_Provided passage_

# New Nuova Simonelli Oscar owner -- am i suppose to back flush my oscar?



## rover901 (Dec 23, 2014)

I own a rocket cellini, i back flush it with a blind basket at least once a week, which can clean the brew circuit as far as i could understand. But should i do this on my oscar? Obviously oscar is not a e61 design, i dont know if this applies on oscar or will it damage oscar which is not suppose to back flush by its design?

I find that not much people talked about this, and absolutely no video of back flushing an oscar in the youtube....any oscar owners could share your experience?

BTW, its a beautiful machine!


----------



## Lozzer87 (Feb 12, 2015)

I recently purchased an Oscar and have been back flushing it.


----------



## Dylan (Dec 5, 2011)

It has a 3-way valve so should indeed be backflushed.


----------



## rover901 (Dec 23, 2014)

Thanks, tried last night. Worked. There is a little plastic hose release the waste water out.

_What to do_
a: From the Oscar backflushing thread, can you reproduce everything from "## Lozzer87 (Feb" down to "indeed be backflushed."?
b: Answer these from the Oscar backflushing thread:
(i) What does rover901 use to backflush the Rocket Cellini?
(ii) According to Dylan, what part of the Oscar means it should be backflushed?
(iii) What lets the waste water out when the Oscar is backflushed?
c: How might the Oscar backflushing thread go on after its last post? Write the next part.

_Stored data_
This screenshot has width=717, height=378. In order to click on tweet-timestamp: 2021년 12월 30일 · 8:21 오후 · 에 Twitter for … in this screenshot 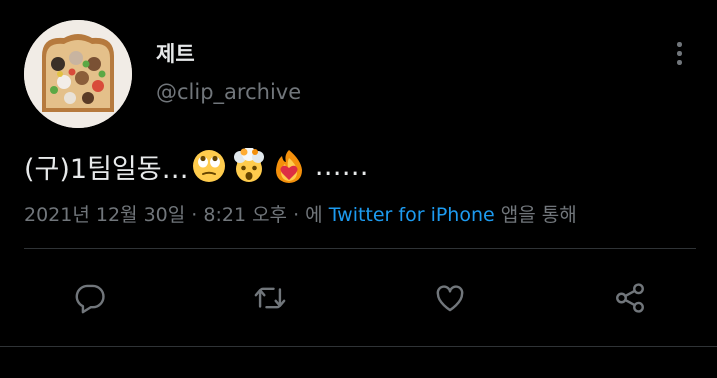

_Numbered answers_
a:
## Lozzer87 (Feb 12, 2015)

I recently purchased an Oscar and have been back flushing it.


----------



## Dylan (Dec 5, 2011)

It has a 3-way valve so should indeed be backflushed.

b:
(i) A blind basket.
(ii) A 3-way valve.
(iii) A little plastic hose.

c:
----------



## Lozzer87 (Feb 12, 2015)

How are you getting on with your Oscar?


----------



## rover901 (Dec 23, 2014)

Still learning to use it, it is quite easy to handle, i need more time to get familiar with it and to do some serious comparison with my rocket cellini....


----------



## Mrboots2u (May 10, 2013)

How did you arrive a a Cellini and a Oscar btw


----------



## Lozzer87 (Feb 12, 2015)

How are you finding the steaming on the Oscar?


----------



## rover901 (Dec 23, 2014)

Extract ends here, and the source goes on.